=== TASK PROMPT ===
Copy down, with no changes, the part of the records that opens with the line containing "Click the Marketing role badge" and closes with the line containing "[x=1382, y=242]", both of those lines included.

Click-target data

____

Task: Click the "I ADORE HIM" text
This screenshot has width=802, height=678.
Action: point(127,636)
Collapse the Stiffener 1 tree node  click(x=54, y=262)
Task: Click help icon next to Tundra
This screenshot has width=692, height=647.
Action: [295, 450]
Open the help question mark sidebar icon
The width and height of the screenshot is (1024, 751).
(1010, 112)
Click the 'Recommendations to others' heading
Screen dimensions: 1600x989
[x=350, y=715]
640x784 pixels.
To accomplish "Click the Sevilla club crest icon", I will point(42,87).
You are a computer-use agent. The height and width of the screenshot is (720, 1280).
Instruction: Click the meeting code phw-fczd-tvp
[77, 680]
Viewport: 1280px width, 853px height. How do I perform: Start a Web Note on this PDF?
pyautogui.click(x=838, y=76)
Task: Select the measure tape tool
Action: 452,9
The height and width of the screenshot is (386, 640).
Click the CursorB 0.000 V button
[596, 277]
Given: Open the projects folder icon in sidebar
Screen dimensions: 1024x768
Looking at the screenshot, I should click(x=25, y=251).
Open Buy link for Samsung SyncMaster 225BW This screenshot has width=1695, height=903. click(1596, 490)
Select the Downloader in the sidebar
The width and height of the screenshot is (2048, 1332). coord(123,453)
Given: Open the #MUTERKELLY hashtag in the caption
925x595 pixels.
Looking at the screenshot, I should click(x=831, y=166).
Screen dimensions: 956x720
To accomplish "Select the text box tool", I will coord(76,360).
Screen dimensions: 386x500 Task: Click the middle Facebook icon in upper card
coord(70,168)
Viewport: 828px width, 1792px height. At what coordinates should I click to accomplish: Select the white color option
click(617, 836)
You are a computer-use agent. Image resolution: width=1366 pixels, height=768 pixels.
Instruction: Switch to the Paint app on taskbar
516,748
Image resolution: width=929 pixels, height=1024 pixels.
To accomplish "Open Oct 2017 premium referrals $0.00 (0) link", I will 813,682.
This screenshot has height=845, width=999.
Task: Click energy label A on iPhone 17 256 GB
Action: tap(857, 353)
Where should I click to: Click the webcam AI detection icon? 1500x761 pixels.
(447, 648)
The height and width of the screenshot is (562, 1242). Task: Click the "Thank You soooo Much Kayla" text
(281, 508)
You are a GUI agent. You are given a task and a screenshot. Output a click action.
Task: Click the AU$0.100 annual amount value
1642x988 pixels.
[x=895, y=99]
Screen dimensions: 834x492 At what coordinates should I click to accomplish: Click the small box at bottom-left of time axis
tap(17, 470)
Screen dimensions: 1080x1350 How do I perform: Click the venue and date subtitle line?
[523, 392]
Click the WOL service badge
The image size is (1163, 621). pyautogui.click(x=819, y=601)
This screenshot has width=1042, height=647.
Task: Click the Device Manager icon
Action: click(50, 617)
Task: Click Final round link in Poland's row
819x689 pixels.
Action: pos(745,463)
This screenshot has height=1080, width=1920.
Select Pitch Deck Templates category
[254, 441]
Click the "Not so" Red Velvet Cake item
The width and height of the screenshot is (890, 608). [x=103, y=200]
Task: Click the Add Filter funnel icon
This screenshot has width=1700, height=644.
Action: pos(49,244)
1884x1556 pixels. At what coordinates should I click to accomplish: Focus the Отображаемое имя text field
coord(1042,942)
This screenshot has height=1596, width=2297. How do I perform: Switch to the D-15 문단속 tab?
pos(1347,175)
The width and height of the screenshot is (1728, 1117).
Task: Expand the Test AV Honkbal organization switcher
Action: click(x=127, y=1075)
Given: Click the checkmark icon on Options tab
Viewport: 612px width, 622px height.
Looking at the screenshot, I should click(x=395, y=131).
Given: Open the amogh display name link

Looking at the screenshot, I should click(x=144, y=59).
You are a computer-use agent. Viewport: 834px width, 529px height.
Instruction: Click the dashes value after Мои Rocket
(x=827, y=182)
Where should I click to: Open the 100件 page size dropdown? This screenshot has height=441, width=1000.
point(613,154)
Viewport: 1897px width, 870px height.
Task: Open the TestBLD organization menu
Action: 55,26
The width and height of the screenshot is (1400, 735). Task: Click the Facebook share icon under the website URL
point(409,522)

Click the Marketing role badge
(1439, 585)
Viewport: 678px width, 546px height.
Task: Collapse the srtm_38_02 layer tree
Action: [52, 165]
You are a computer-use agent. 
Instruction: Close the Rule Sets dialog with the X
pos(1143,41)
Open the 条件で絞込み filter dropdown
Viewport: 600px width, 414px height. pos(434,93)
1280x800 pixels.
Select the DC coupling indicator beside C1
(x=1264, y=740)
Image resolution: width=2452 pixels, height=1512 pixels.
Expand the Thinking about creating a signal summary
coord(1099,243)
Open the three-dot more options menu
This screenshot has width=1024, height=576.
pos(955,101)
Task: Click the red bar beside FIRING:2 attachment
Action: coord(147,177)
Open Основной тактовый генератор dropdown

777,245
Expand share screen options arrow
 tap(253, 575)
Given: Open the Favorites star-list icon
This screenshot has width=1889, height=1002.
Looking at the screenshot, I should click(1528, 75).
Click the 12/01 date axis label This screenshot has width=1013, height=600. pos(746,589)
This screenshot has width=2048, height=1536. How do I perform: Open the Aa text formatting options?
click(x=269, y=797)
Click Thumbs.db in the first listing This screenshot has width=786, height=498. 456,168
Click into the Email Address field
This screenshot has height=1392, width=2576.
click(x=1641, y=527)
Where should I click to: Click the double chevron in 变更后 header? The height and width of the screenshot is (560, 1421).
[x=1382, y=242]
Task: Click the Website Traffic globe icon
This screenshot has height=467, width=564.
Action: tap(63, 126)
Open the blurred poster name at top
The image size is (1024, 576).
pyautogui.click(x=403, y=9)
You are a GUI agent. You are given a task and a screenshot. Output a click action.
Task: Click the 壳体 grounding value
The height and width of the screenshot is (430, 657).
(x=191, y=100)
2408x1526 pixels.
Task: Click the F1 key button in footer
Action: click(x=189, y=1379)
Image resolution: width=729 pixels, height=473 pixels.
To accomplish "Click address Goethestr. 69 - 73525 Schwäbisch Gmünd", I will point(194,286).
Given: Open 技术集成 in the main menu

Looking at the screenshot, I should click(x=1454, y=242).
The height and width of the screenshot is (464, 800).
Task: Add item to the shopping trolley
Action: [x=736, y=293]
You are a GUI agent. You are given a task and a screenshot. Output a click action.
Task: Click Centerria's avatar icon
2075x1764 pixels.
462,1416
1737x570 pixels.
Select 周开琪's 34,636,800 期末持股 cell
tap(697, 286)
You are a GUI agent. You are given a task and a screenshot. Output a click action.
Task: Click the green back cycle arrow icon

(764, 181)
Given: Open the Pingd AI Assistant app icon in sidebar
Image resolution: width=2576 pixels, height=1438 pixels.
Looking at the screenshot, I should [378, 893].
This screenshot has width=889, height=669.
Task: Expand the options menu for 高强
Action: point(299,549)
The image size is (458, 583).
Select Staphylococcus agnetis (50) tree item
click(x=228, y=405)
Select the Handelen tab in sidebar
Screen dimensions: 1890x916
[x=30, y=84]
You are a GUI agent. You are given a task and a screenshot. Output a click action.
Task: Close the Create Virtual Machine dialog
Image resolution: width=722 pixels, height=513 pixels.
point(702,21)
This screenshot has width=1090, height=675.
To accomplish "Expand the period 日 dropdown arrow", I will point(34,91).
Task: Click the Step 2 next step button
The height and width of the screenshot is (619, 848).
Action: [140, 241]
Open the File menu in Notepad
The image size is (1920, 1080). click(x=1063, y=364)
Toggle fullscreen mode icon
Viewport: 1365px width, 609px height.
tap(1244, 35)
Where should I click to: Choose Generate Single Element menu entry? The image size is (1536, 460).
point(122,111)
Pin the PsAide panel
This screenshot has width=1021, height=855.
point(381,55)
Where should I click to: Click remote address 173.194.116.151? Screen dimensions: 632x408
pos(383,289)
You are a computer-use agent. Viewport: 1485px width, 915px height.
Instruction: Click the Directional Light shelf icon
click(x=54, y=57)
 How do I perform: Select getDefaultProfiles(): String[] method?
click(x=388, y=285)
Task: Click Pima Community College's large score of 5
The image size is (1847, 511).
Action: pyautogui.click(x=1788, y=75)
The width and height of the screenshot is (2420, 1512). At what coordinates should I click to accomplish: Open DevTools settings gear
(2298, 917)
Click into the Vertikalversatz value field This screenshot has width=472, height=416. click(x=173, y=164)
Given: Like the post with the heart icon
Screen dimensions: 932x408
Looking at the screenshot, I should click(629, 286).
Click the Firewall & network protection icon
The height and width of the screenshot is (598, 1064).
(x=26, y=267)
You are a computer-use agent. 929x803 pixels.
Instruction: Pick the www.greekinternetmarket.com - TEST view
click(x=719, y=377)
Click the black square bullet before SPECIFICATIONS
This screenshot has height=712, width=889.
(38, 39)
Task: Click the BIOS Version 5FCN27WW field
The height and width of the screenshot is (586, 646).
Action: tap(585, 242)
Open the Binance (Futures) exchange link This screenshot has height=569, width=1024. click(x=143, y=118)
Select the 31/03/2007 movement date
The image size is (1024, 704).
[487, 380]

____

=== RESPONSE TO THIS EXERCISE ===
Click the Marketing role badge
(1439, 585)
Viewport: 678px width, 546px height.
Task: Collapse the srtm_38_02 layer tree
Action: [52, 165]
You are a computer-use agent. 
Instruction: Close the Rule Sets dialog with the X
pos(1143,41)
Open the 条件で絞込み filter dropdown
Viewport: 600px width, 414px height. pos(434,93)
1280x800 pixels.
Select the DC coupling indicator beside C1
(x=1264, y=740)
Image resolution: width=2452 pixels, height=1512 pixels.
Expand the Thinking about creating a signal summary
coord(1099,243)
Open the three-dot more options menu
This screenshot has width=1024, height=576.
pos(955,101)
Task: Click the red bar beside FIRING:2 attachment
Action: coord(147,177)
Open Основной тактовый генератор dropdown

777,245
Expand share screen options arrow
 tap(253, 575)
Given: Open the Favorites star-list icon
This screenshot has width=1889, height=1002.
Looking at the screenshot, I should click(1528, 75).
Click the 12/01 date axis label This screenshot has width=1013, height=600. pos(746,589)
This screenshot has width=2048, height=1536. How do I perform: Open the Aa text formatting options?
click(x=269, y=797)
Click Thumbs.db in the first listing This screenshot has width=786, height=498. 456,168
Click into the Email Address field
This screenshot has height=1392, width=2576.
click(x=1641, y=527)
Where should I click to: Click the double chevron in 变更后 header? The height and width of the screenshot is (560, 1421).
[x=1382, y=242]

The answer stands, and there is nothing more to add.